#### Fragment strony:

____

Złota Piłka dla Roberta Lewandowskiego?
Wielu kibiców do dziś uważa, że w roku 2020 Robertowi Lewandowskiemu należała się Złota Piłka. To był rok, w którym “Lewy” święcił triumfy zarówno indywidualne, jak i drużynowe. Z Bayernem Monachium wygrał Bundesligę, puchar Niemiec i Ligę Mistrzów. Co więcej, były snajper Bayernu był królem strzelców każdej z tych rozgrywek.
Polakowi nie udało się jednak zdobyć pierwszej w karierze Złotej Piłki. Miała miejsce sytuacja bezprecedensowa – plebiscyt został odwołany ze względu na globalną pandemię koronawirusa. Rok później Lewandowski musiał uznać wyższość Lionela Messiego, co wywołało ogromne kontrowersje. 35-latek uważa, że za te dwa lata powinien dostać przynajmniej jedno trofeum.
– Oczywiście chciałbym kiedyś dostać Złotą Piłkę. Nie jestem smutny, czy sfrustrowany tym, że jej nie mam, ale mogłem ją zdobyć. W 2020 i 2021 miałem najlepsze dwa lata w swojej karierze. To była moja kolej. Mój przyjaciel niedawno podzielił się ze mną statystyką: strzeliłem 100 goli w 85 meczach. – mówi “Lewy”.
Robert Lewandowski dzieli się też sensacyjnymi informacjami. Jego zdaniem we Francji coraz głośniej mówi się o tym, że Polak dostanie nagrodę, na którą zasłużył.
– Złota Piłka z 2021 należy do Lionela Messiego. Chodzą plotki, że nagroda z 2020 może zostać przyznana z opóźnieniem. Ten rok był dla mnie wspaniały. Byłem na swoim najwyższym poziomie, wygraliśmy wszystko. Jeśli miałbym dostać tę Złotą Piłkę cztery lata później, nie obraziłbym się. To byłby dla mnie zaszczyt, przyjąłbym tę nagrodę.– dodał najlepszy strzelec FC Barcelony.

____

#### Sposób wykonania:
Przepisz w całości i bez żadnych zmian tekst o Złotej Piłce dla Roberta Lewandowskiego.

#### Dane do lokalizacji współrzędnych pikseli:
____

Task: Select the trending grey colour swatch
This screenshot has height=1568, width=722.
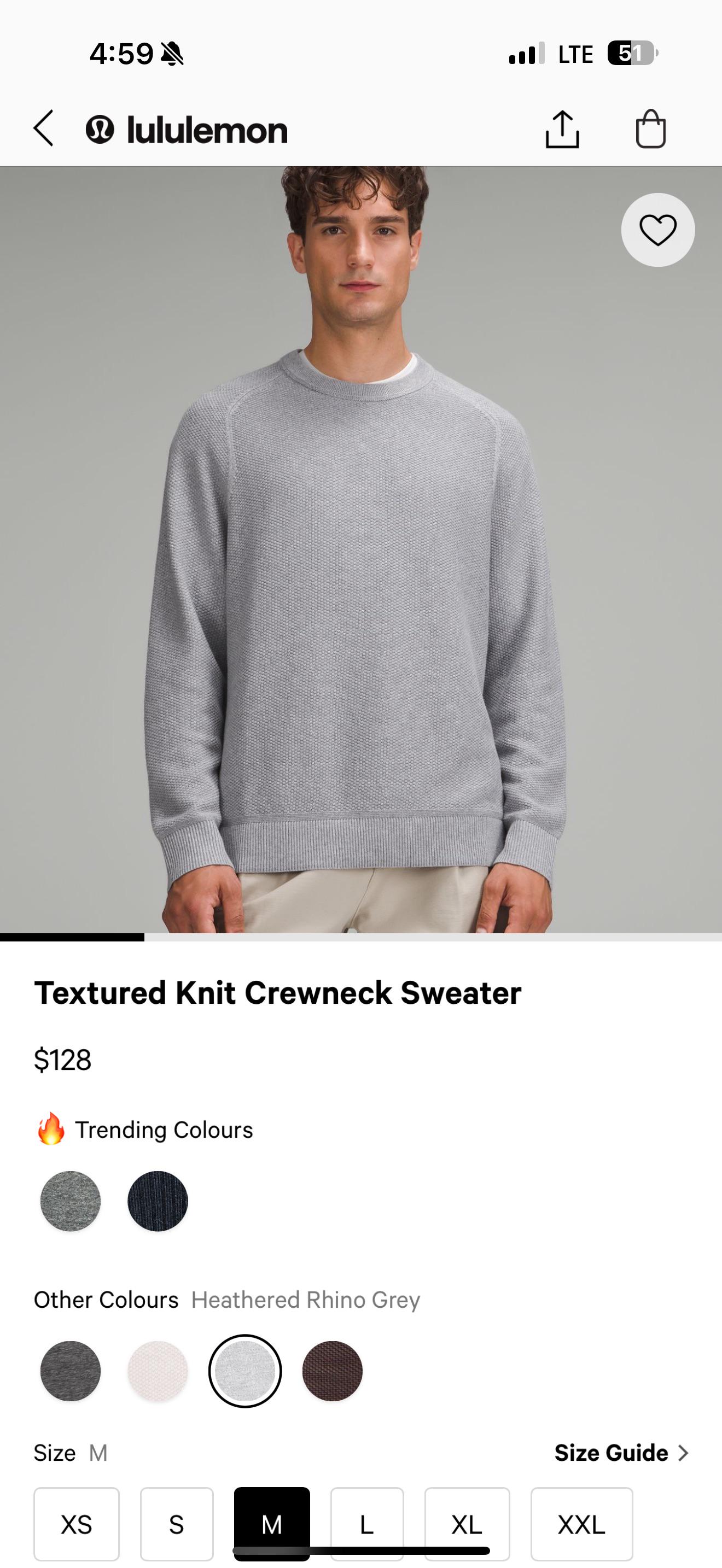Action: coord(71,1201)
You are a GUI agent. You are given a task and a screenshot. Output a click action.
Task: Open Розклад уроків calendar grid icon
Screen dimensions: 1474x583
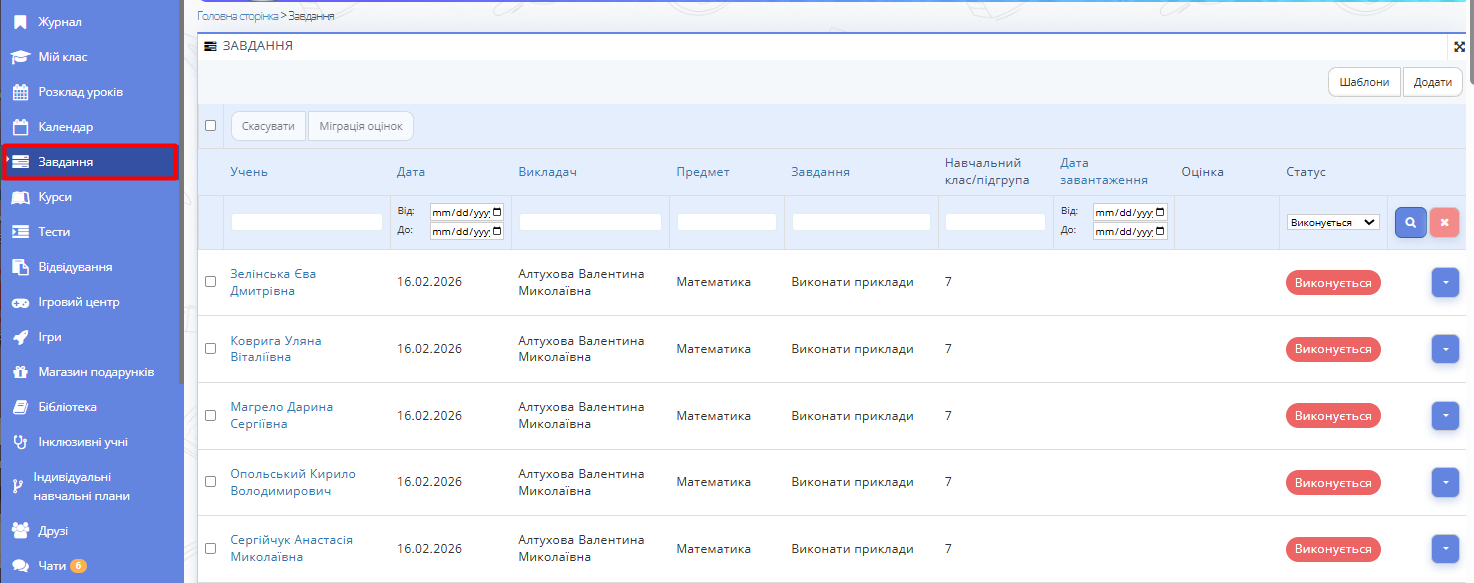point(20,92)
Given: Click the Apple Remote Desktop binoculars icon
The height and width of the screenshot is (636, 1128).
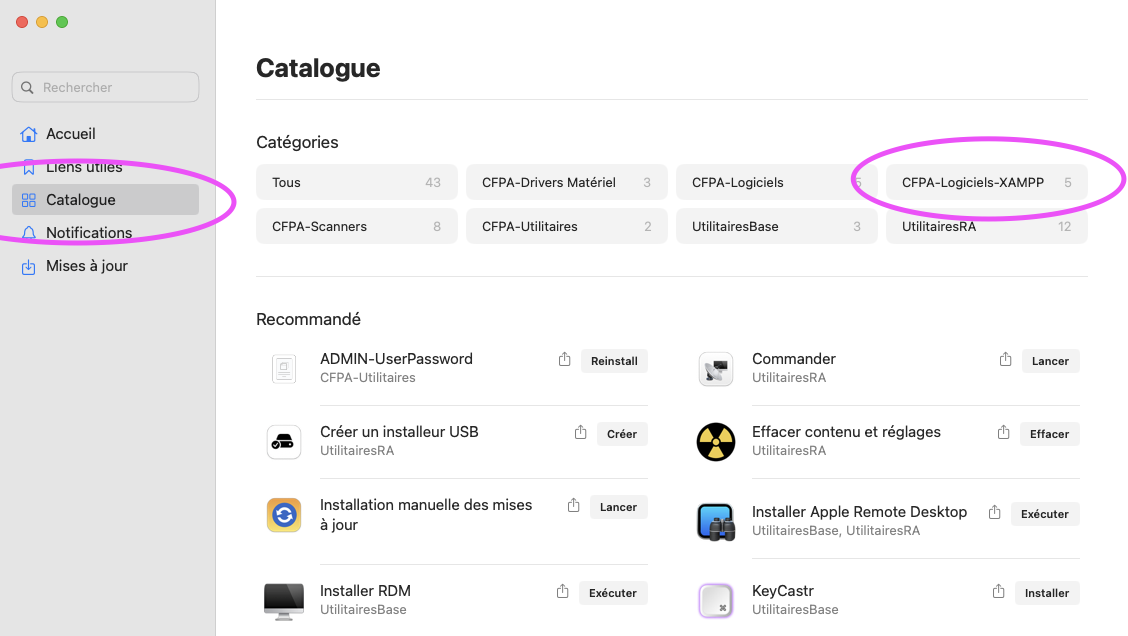Looking at the screenshot, I should click(x=716, y=521).
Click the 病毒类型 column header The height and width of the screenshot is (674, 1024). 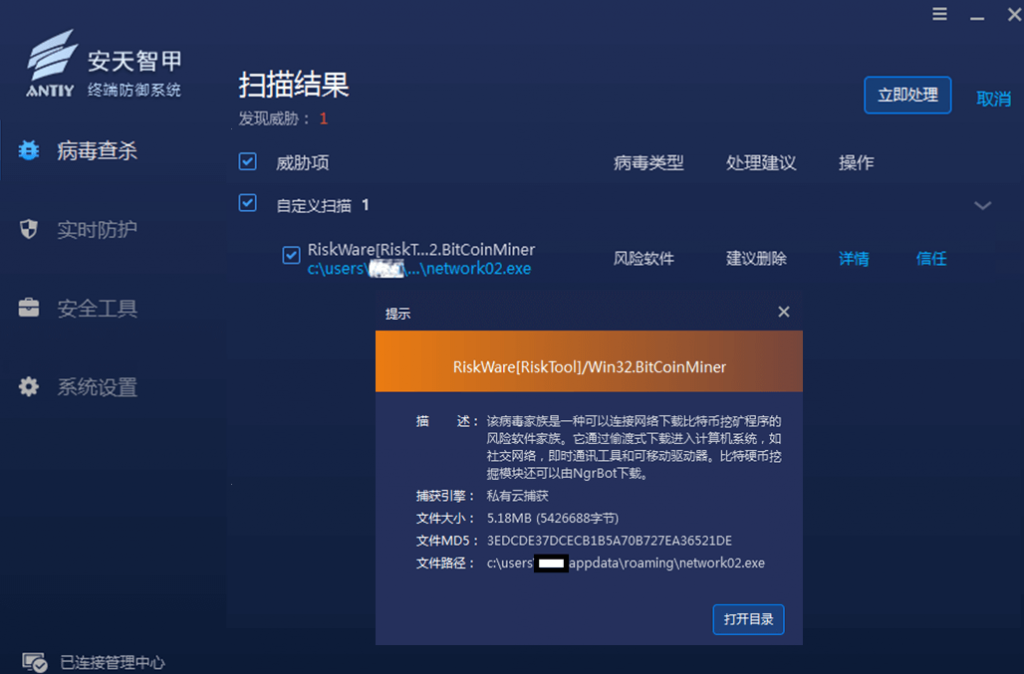pos(648,163)
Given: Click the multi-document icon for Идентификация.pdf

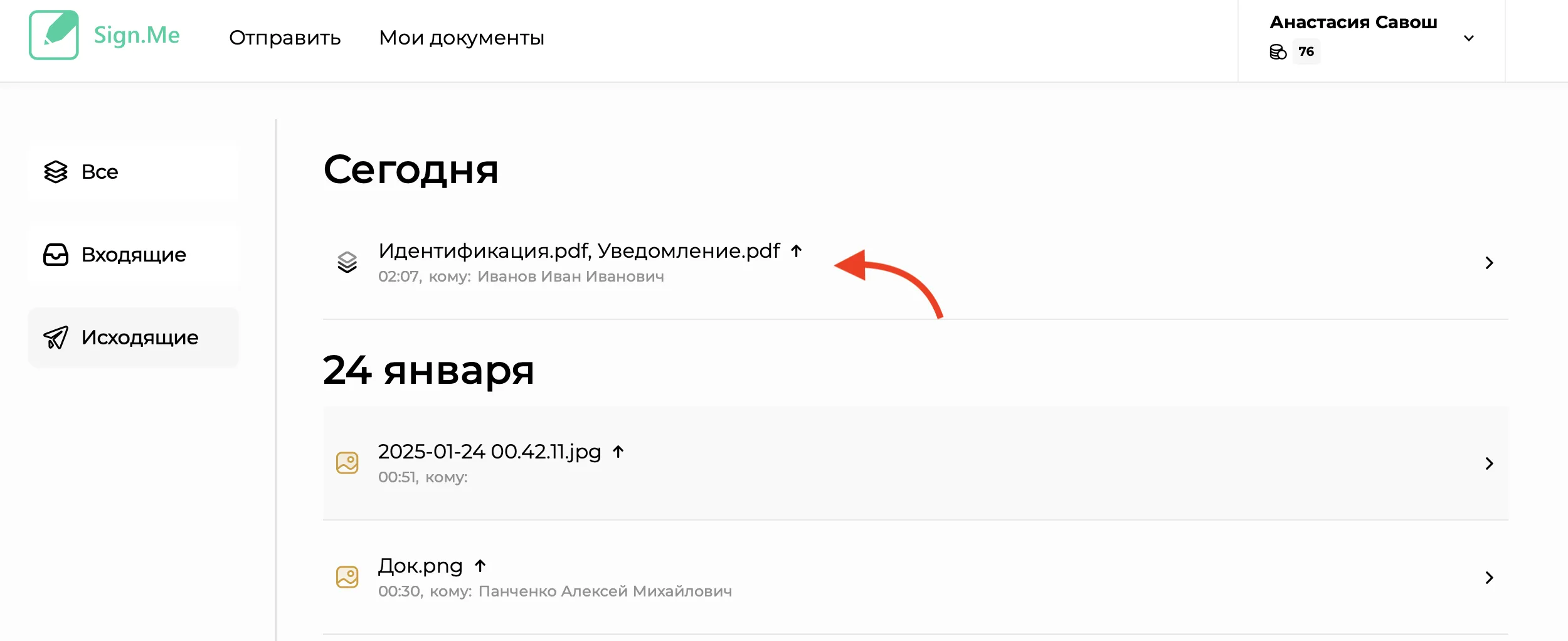Looking at the screenshot, I should click(347, 262).
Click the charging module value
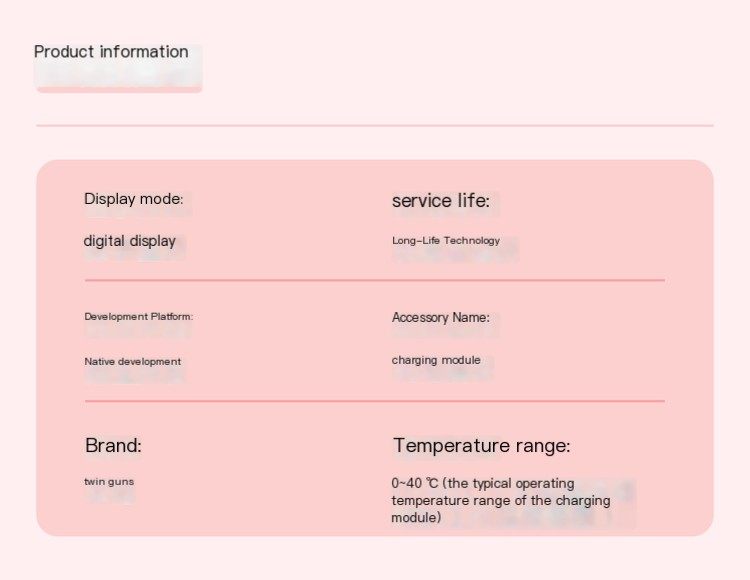Image resolution: width=750 pixels, height=580 pixels. click(x=436, y=360)
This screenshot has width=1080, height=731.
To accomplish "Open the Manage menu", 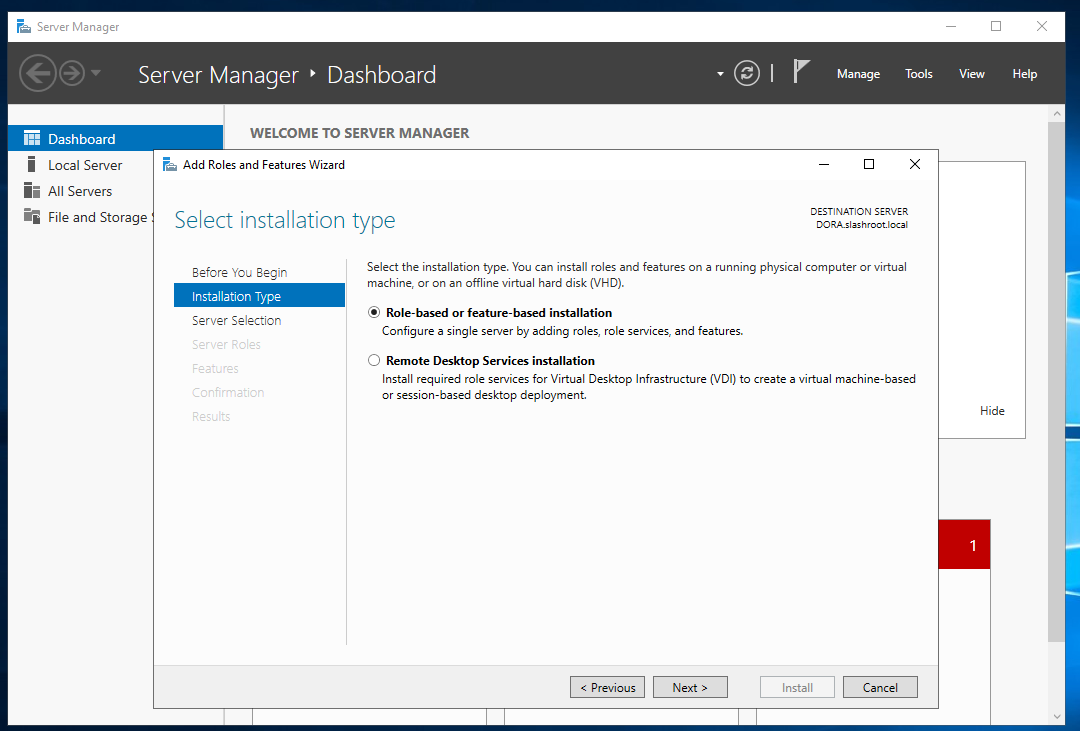I will 858,74.
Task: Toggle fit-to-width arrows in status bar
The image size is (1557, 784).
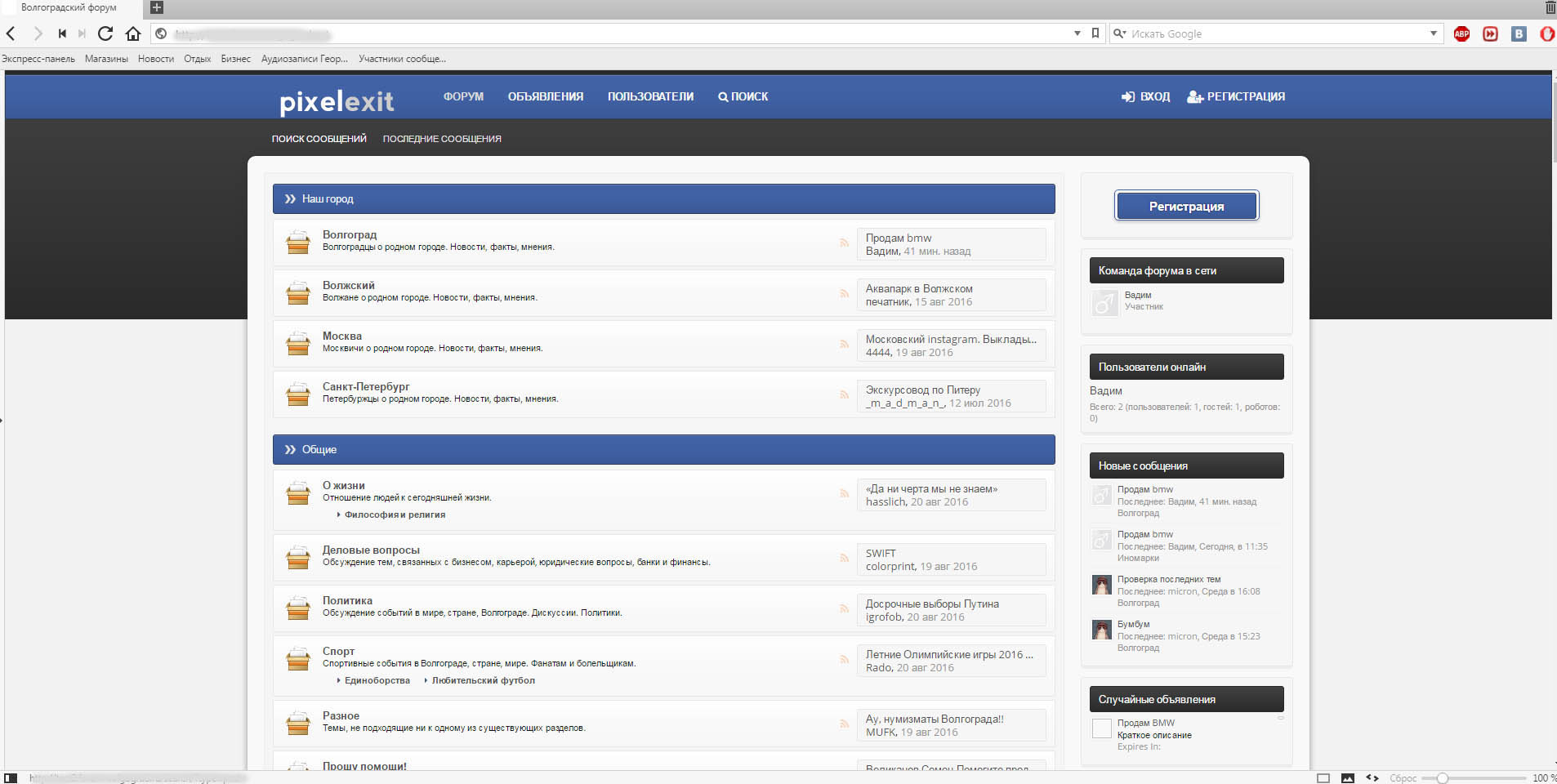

____

#### Pole odpowiedzi:
Złota Piłka dla Roberta Lewandowskiego?
Wielu kibiców do dziś uważa, że w roku 2020 Robertowi Lewandowskiemu należała się Złota Piłka. To był rok, w którym “Lewy” święcił triumfy zarówno indywidualne, jak i drużynowe. Z Bayernem Monachium wygrał Bundesligę, puchar Niemiec i Ligę Mistrzów. Co więcej, były snajper Bayernu był królem strzelców każdej z tych rozgrywek.
Polakowi nie udało się jednak zdobyć pierwszej w karierze Złotej Piłki. Miała miejsce sytuacja bezprecedensowa – plebiscyt został odwołany ze względu na globalną pandemię koronawirusa. Rok później Lewandowski musiał uznać wyższość Lionela Messiego, co wywołało ogromne kontrowersje. 35-latek uważa, że za te dwa lata powinien dostać przynajmniej jedno trofeum.
– Oczywiście chciałbym kiedyś dostać Złotą Piłkę. Nie jestem smutny, czy sfrustrowany tym, że jej nie mam, ale mogłem ją zdobyć. W 2020 i 2021 miałem najlepsze dwa lata w swojej karierze. To była moja kolej. Mój przyjaciel niedawno podzielił się ze mną statystyką: strzeliłem 100 goli w 85 meczach. – mówi “Lewy”.
Robert Lewandowski dzieli się też sensacyjnymi informacjami. Jego zdaniem we Francji coraz głośniej mówi się o tym, że Polak dostanie nagrodę, na którą zasłużył.
– Złota Piłka z 2021 należy do Lionela Messiego. Chodzą plotki, że nagroda z 2020 może zostać przyznana z opóźnieniem. Ten rok był dla mnie wspaniały. Byłem na swoim najwyższym poziomie, wygraliśmy wszystko. Jeśli miałbym dostać tę Złotą Piłkę cztery lata później, nie obraziłbym się. To byłby dla mnie zaszczyt, przyjąłbym tę nagrodę.– dodał najlepszy strzelec FC Barcelony.